Despite reporting group sales slightly above consensus, the company’s organic sales saw a 1.4% decrease, with volumes down by the same percentage and prices remaining flat.
The company’s outlook for the fiscal year remained unchanged with expectations for EBITDA to exceed €1.4 billion, aligning with consensus estimates of €1.38 billion.
However, this guidance does not account for uncertainties related to foreign exchange rates and tariffs, with current spot foreign exchange rates posing a €30 million headwind.
Capital expenditures are projected to be around €600 million, in line with consensus, and free cash flow is estimated at approximately €400 million. For the second quarter, Syensqo anticipates a sequential improvement compared to the first quarter, implying an EBITDA greater than €311 million.
Syensqo’s adjusted EBITDA for the quarter stood at €311 million, slightly above the consensus of €301 million, but the adjusted EBITDA margins contracted by 310 basis points YoY. The materials segment experienced a minor miss in adjusted EBITDA, coming in at €254 million compared to the consensus of €256 million, with margins shrinking by 480 basis points.
Sales in this segment were essentially in line with consensus, but organic sales dropped by 5.9%, driven by a 5.4% decrease in volumes and a 0.5% dip in price, despite a 1.5% positive impact from currency fluctuations.

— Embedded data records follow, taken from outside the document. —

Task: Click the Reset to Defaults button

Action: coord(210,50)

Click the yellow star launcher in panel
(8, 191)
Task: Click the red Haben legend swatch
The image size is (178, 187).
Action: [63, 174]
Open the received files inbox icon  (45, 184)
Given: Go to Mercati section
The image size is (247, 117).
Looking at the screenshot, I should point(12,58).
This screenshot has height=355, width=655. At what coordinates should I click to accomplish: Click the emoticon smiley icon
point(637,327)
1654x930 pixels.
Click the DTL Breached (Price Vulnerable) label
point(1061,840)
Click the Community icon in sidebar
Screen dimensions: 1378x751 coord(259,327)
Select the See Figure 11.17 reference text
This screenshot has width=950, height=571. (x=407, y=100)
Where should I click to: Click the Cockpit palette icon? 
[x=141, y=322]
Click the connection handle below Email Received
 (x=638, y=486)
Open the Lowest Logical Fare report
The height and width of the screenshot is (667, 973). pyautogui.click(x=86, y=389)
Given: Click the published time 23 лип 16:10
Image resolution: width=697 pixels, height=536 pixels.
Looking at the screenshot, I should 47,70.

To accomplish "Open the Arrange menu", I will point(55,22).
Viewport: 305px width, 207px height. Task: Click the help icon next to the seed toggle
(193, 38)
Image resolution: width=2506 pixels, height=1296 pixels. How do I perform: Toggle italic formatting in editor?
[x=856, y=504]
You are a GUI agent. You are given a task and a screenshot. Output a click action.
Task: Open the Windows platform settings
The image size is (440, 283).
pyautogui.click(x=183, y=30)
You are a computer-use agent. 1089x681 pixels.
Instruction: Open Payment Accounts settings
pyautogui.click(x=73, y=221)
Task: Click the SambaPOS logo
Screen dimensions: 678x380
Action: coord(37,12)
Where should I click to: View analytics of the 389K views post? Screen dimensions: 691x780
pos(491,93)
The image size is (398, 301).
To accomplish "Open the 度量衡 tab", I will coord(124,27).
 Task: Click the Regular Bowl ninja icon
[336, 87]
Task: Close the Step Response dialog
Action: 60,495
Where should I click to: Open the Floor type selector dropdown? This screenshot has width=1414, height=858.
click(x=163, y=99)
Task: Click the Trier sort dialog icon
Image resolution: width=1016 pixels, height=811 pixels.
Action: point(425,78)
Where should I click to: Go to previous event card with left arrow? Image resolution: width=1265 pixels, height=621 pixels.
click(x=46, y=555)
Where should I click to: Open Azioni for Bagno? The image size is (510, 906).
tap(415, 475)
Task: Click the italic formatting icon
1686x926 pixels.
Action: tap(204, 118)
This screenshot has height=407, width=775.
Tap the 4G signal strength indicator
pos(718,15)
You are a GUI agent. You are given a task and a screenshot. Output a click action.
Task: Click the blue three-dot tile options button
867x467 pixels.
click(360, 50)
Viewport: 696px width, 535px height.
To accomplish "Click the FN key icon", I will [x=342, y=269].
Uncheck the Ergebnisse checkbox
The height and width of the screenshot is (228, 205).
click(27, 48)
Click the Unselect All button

Financial performance also showed signs of strain, with operating cash flow for the first quarter at €176 million, a decrease from €244 million in the same period last year.
Free cash flow to shareholders was significantly lower at €37 million compared to €157 million in the first quarter of the previous year. The underlying net financial debt stood at €1,932 million, representing 1.4 times the net debt to EBITDA ratio.